**Problem**
Match the word "Given". Return each line of the data below where it appears.

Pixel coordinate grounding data
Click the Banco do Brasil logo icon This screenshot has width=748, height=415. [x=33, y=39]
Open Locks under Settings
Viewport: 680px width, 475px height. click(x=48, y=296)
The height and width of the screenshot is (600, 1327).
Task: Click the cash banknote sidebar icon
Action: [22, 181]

* * *

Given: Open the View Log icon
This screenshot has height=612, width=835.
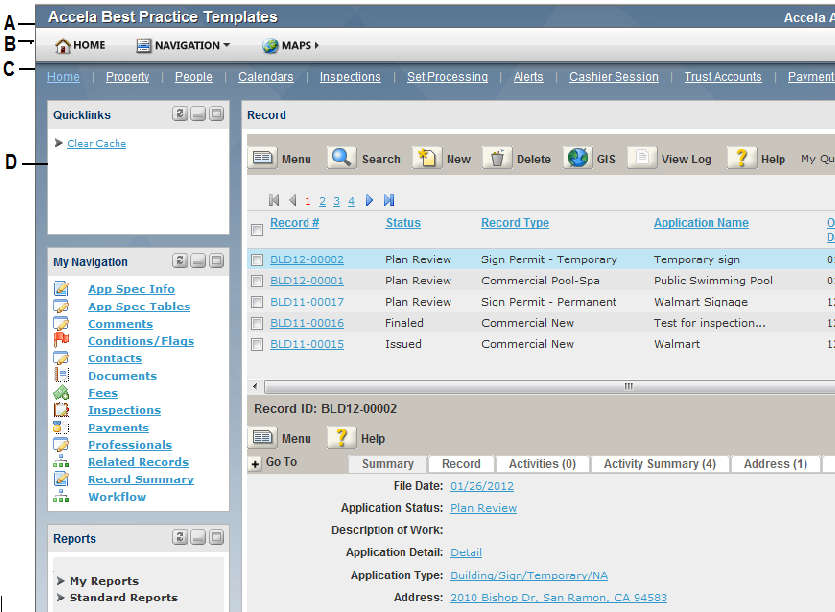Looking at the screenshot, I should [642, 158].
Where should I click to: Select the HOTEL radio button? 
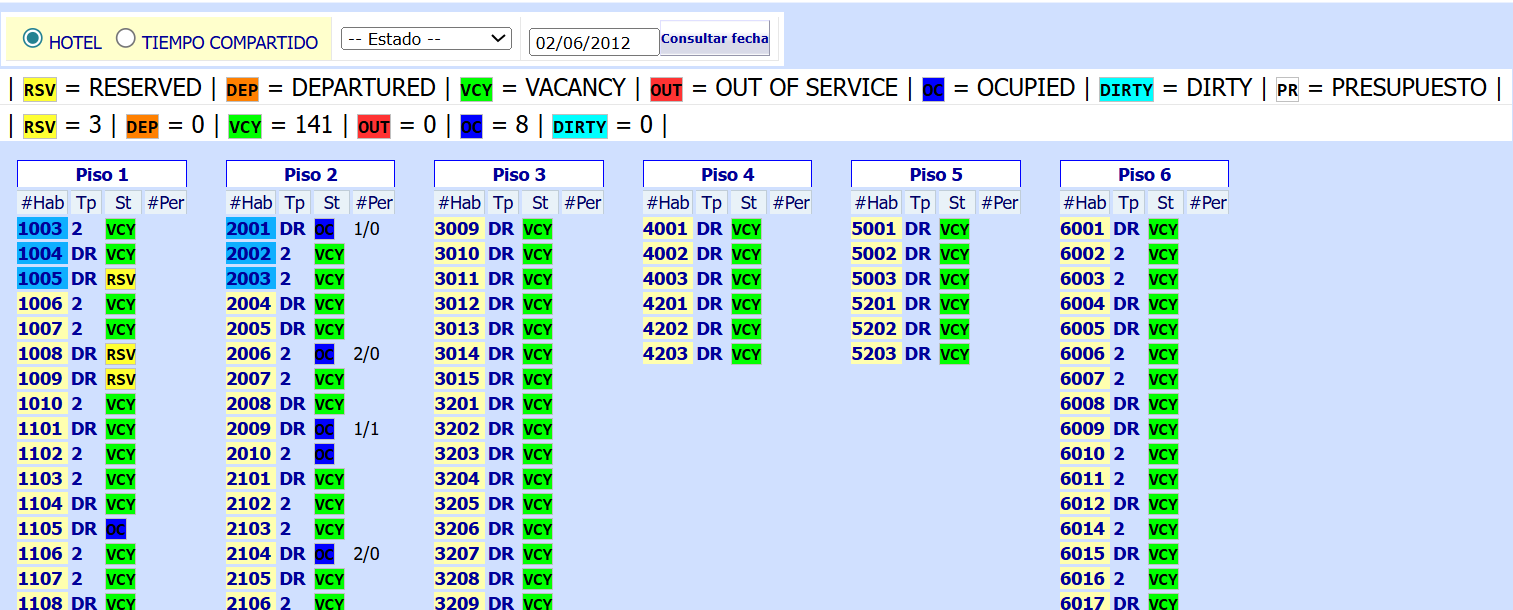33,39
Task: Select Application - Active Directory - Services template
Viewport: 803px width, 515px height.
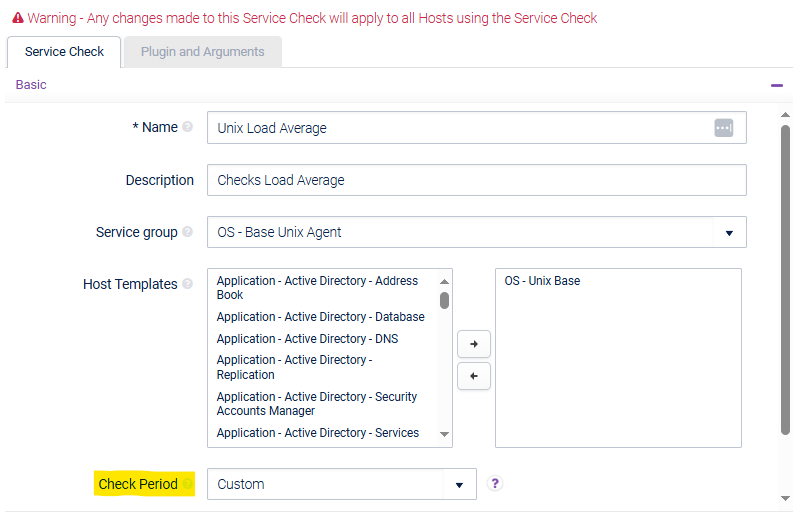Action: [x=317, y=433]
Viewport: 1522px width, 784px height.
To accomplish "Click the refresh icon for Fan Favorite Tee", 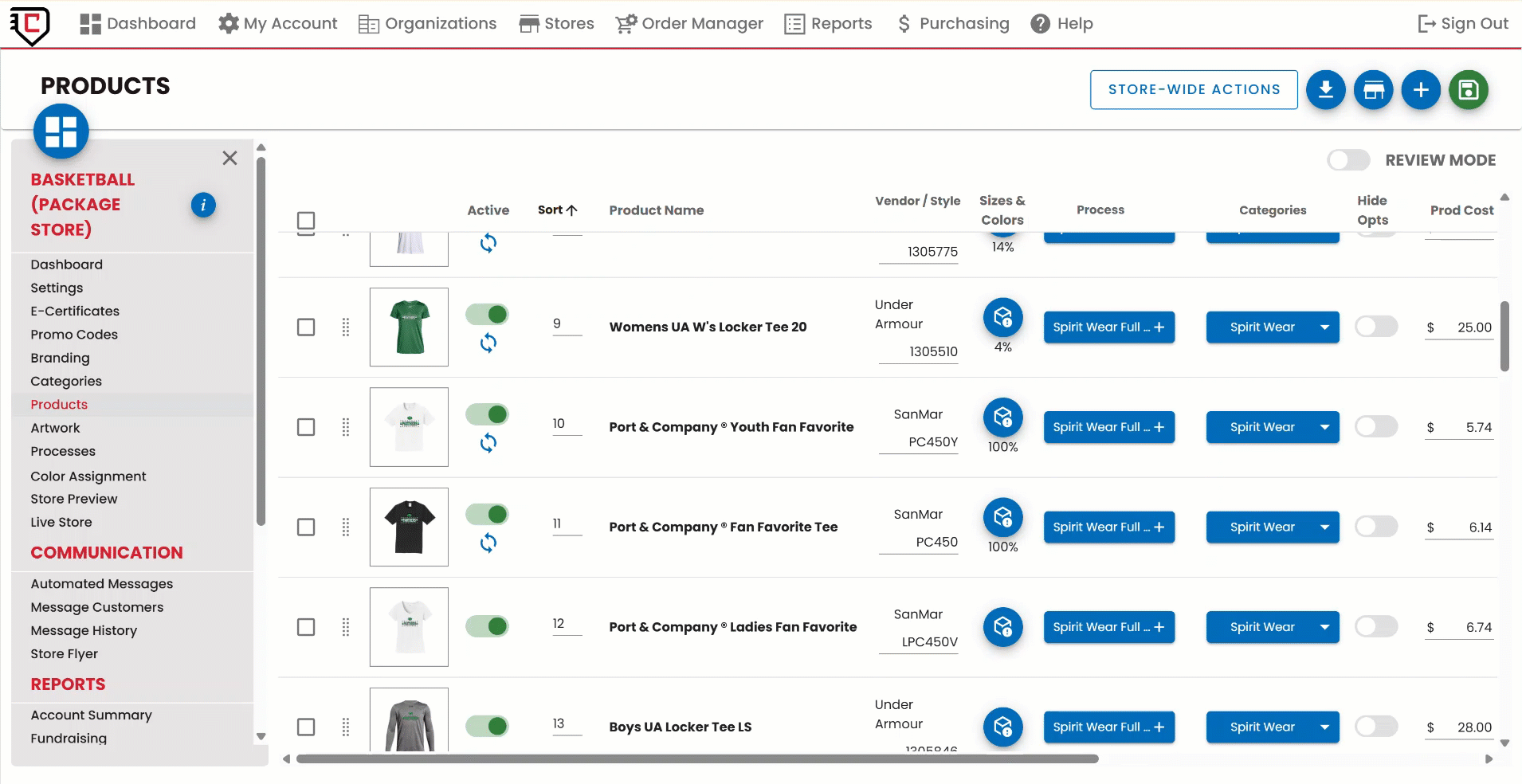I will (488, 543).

* * *

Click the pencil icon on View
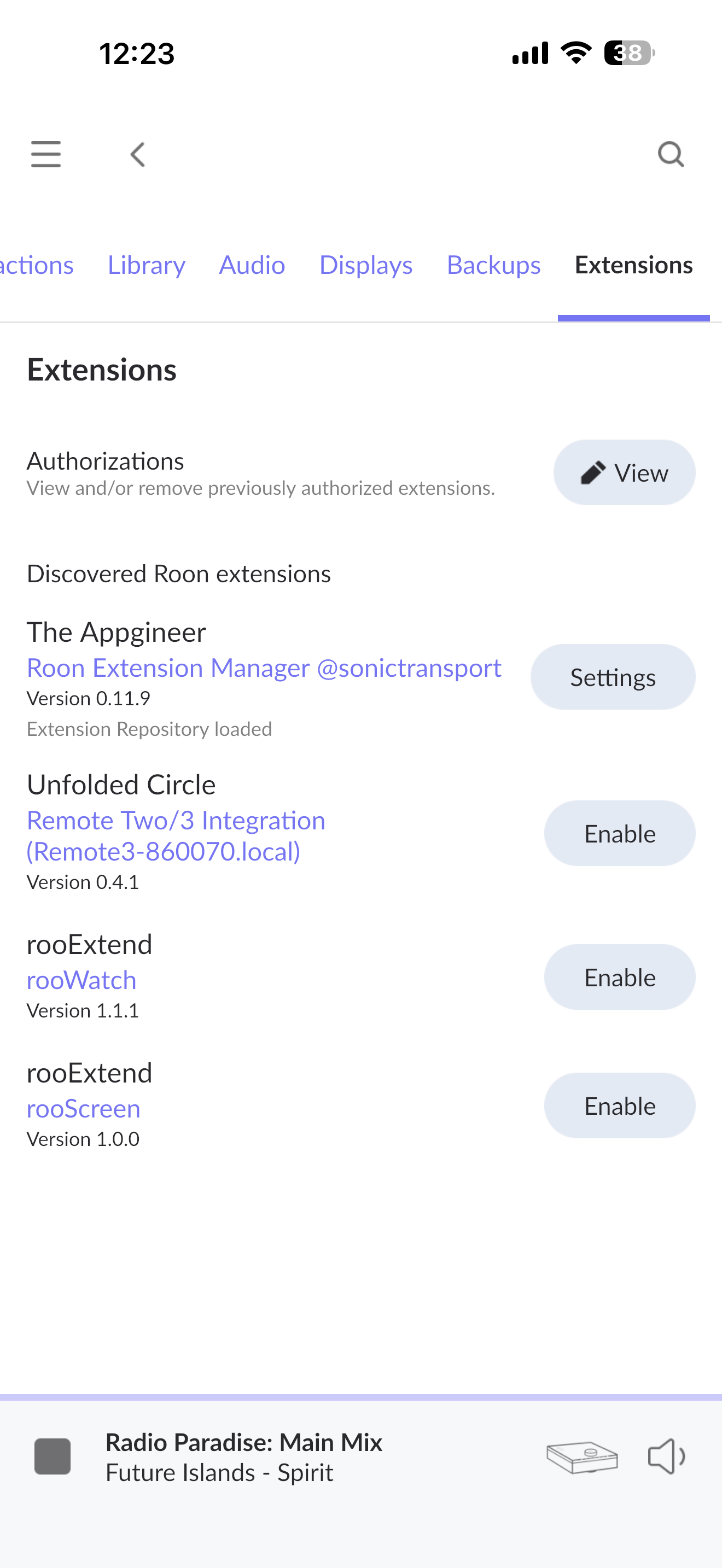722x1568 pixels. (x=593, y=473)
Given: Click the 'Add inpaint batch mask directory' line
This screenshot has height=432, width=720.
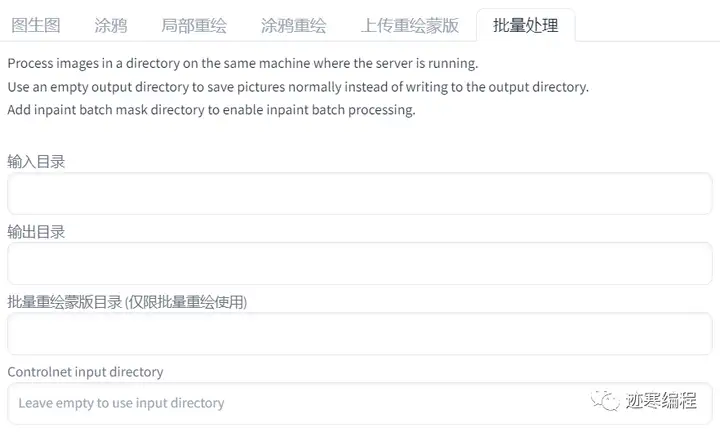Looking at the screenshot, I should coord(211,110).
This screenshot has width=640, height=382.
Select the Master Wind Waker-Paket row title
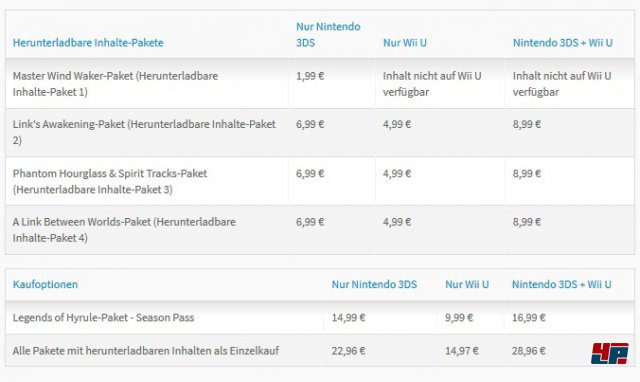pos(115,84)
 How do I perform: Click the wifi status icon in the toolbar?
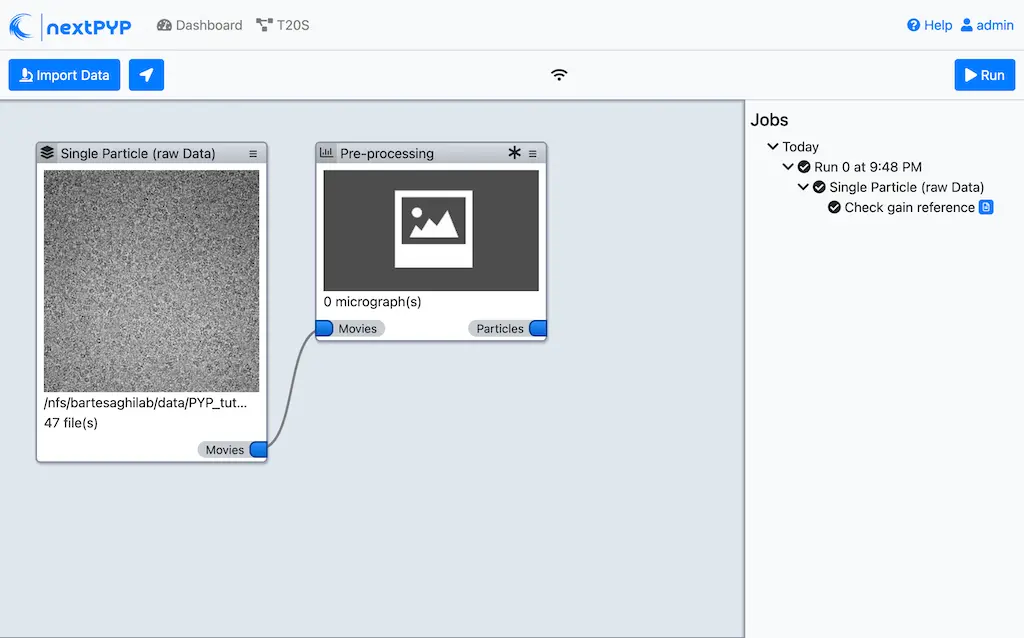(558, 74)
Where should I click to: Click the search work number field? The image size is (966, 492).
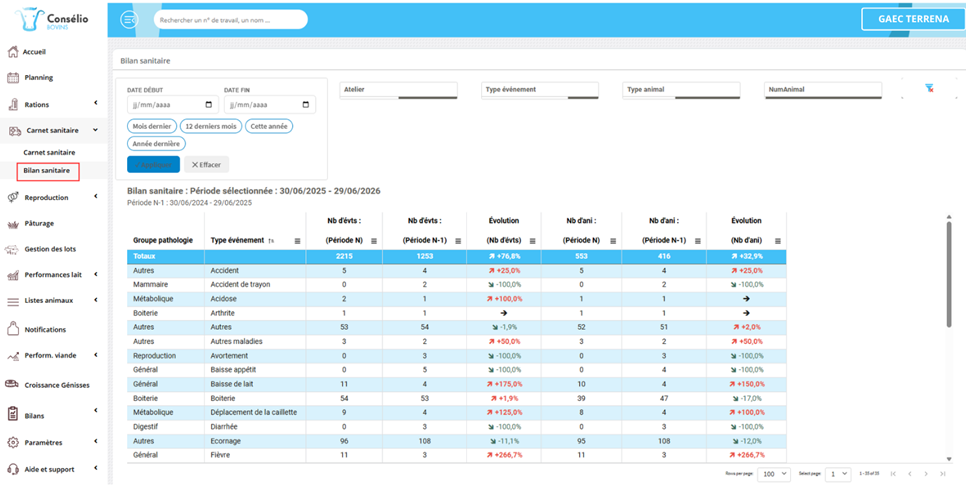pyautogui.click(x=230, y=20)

**Reply**
Given: Open the View Log icon
Given: Click the 'Add inpaint batch mask directory' line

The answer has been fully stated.